Source material:
^^^^
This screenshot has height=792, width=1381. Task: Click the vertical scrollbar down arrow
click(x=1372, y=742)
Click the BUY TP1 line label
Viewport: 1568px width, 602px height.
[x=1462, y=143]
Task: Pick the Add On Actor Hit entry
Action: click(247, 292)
^^^^
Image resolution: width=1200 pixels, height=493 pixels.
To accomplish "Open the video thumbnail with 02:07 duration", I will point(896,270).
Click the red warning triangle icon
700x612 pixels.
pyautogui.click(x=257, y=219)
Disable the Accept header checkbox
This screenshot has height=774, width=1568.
^^^^
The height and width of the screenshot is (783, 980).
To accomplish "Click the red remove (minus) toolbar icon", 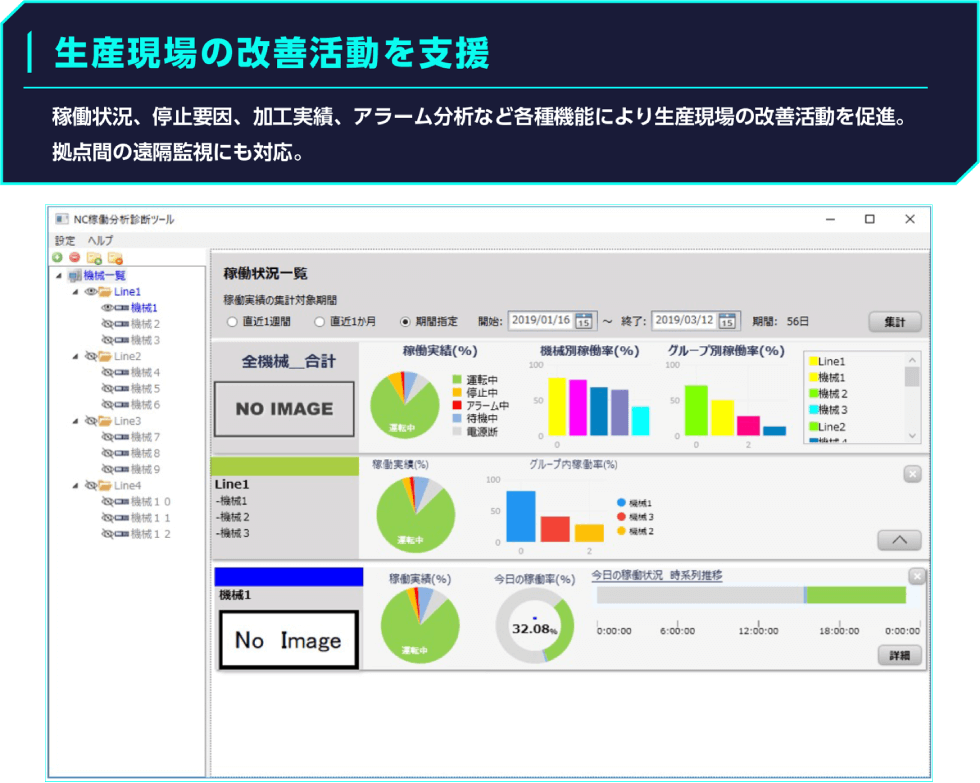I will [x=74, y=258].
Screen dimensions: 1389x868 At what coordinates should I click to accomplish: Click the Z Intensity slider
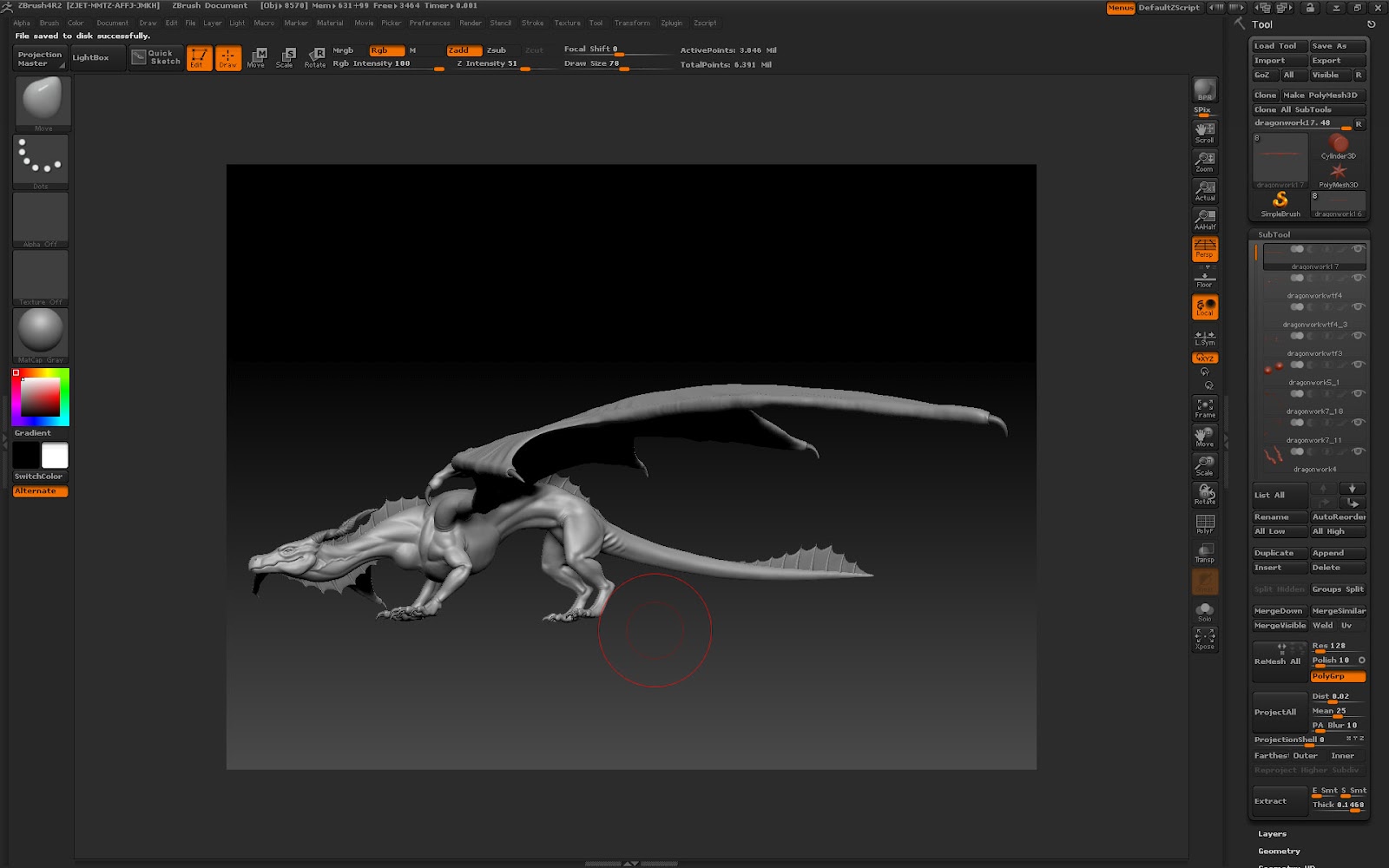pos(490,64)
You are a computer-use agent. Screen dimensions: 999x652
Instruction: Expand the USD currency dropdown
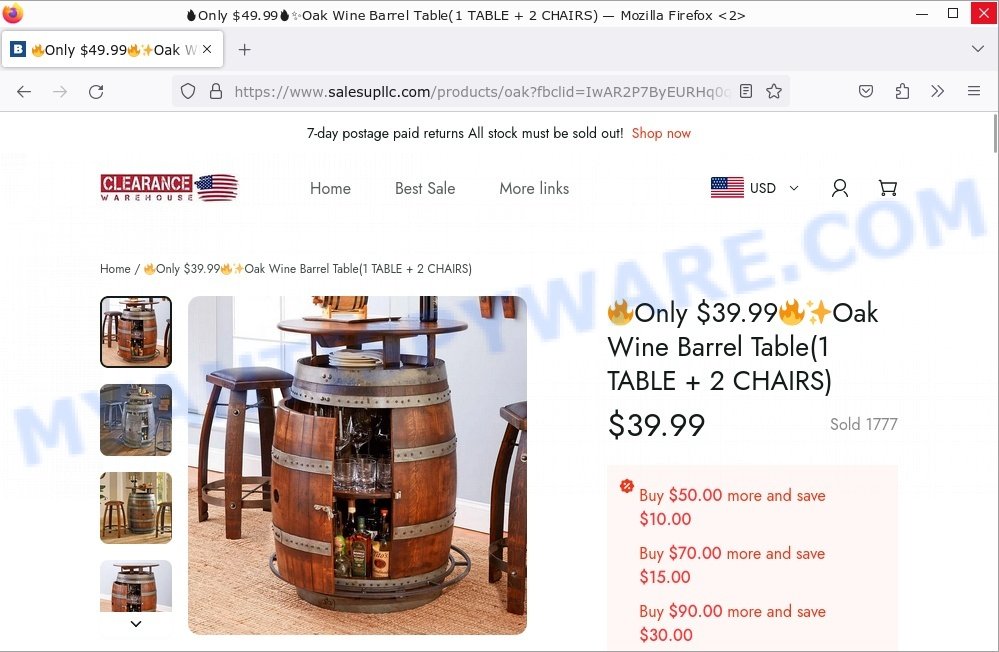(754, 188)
^^^^
Problem to solve:
All that belongs in the answer is the run of lines above from the line containing "700x612 pixels." through the line containing "This screenshot has height=774, width=1568.", exactly as written.

Answer space:
700x612 pixels.
pyautogui.click(x=257, y=219)
Disable the Accept header checkbox
This screenshot has height=774, width=1568.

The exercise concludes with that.